Task item: Please set down exactly the lines of the listing below from the line containing "Click the Settings menu label" through the line containing "Screen dimensions: 950x642", both lines included, leaving out all other lines.

======

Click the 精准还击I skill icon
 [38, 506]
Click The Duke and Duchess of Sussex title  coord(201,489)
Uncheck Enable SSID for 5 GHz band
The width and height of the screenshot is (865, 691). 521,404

======

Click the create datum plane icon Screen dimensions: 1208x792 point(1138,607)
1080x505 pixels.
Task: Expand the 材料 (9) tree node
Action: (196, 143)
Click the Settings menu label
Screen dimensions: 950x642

======

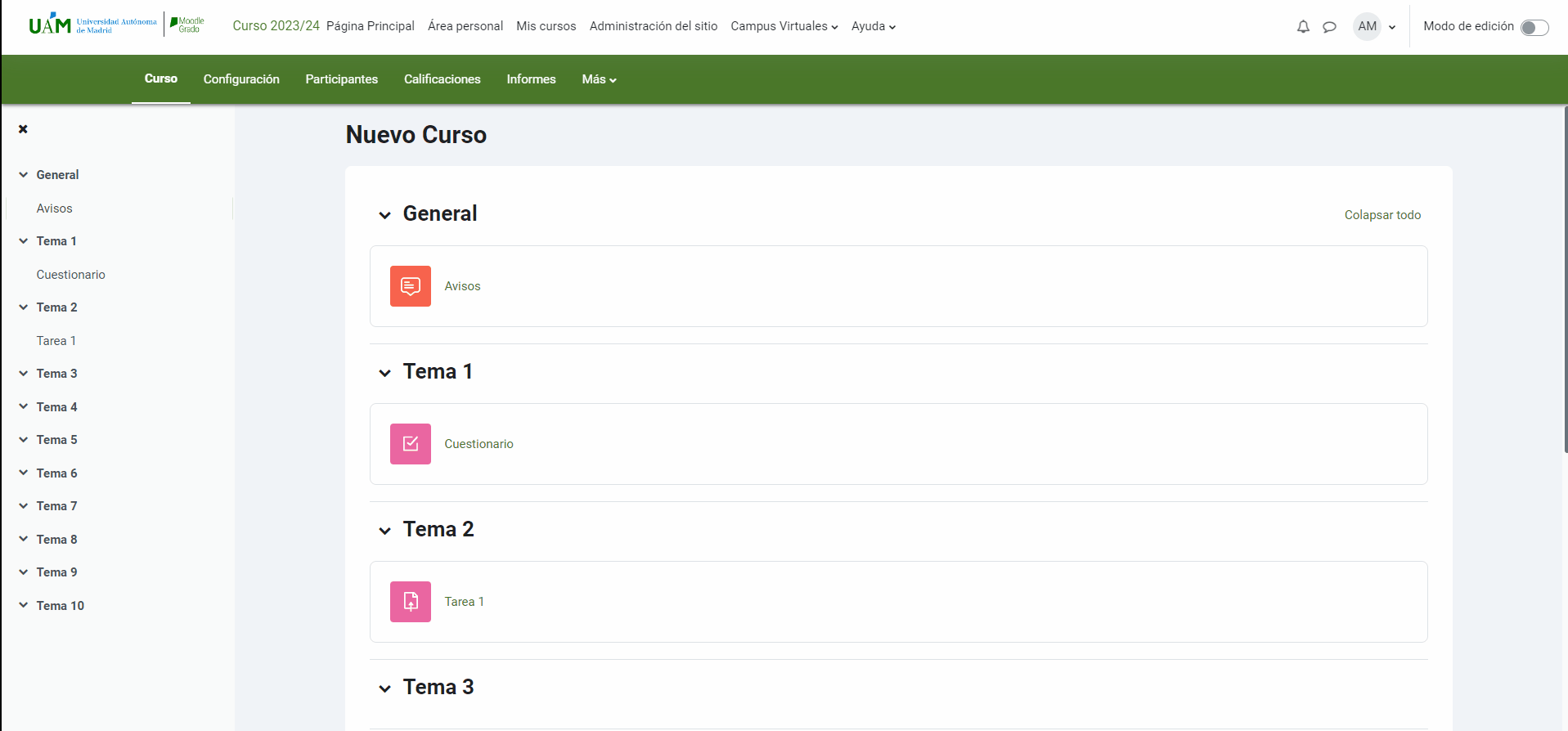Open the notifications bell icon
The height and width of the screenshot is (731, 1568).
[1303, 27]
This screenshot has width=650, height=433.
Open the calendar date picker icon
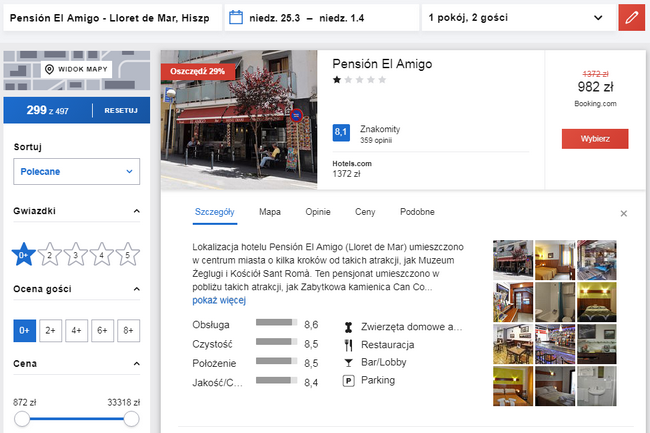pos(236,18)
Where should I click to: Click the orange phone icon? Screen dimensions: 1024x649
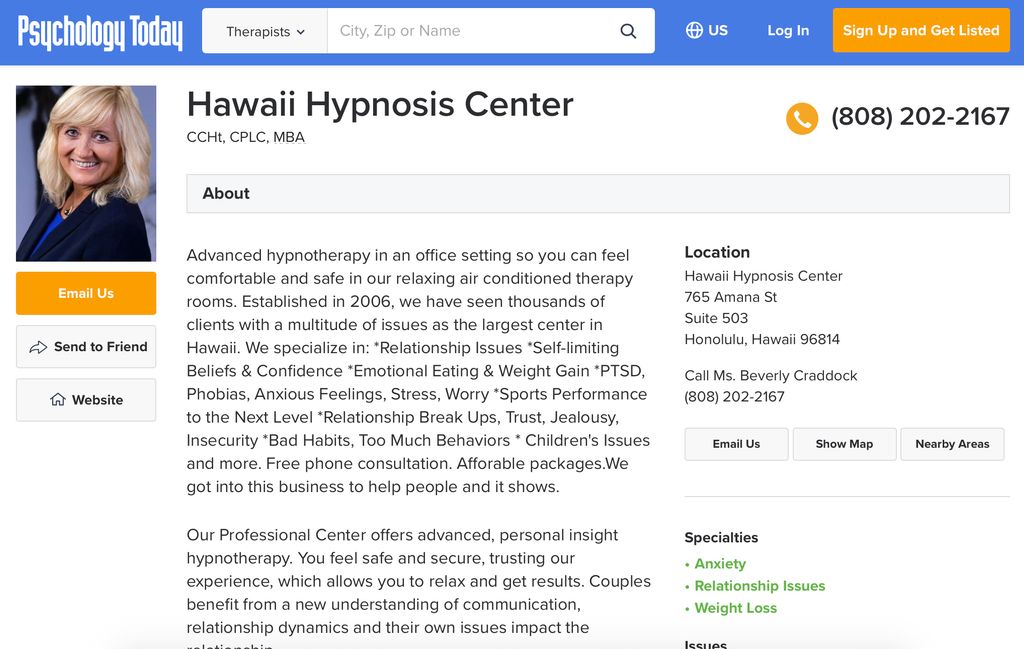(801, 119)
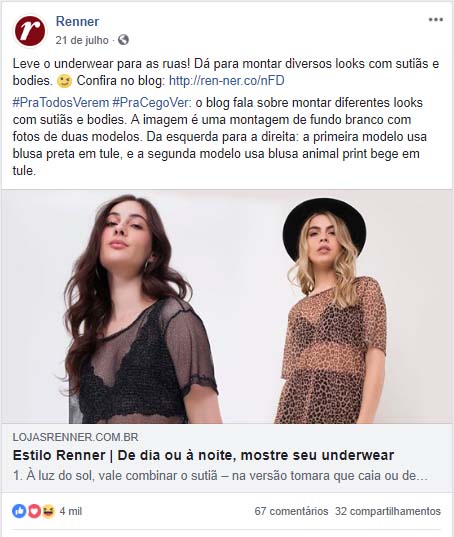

======

Final answer:
Click the Settings menu label
Screen dimensions: 950x642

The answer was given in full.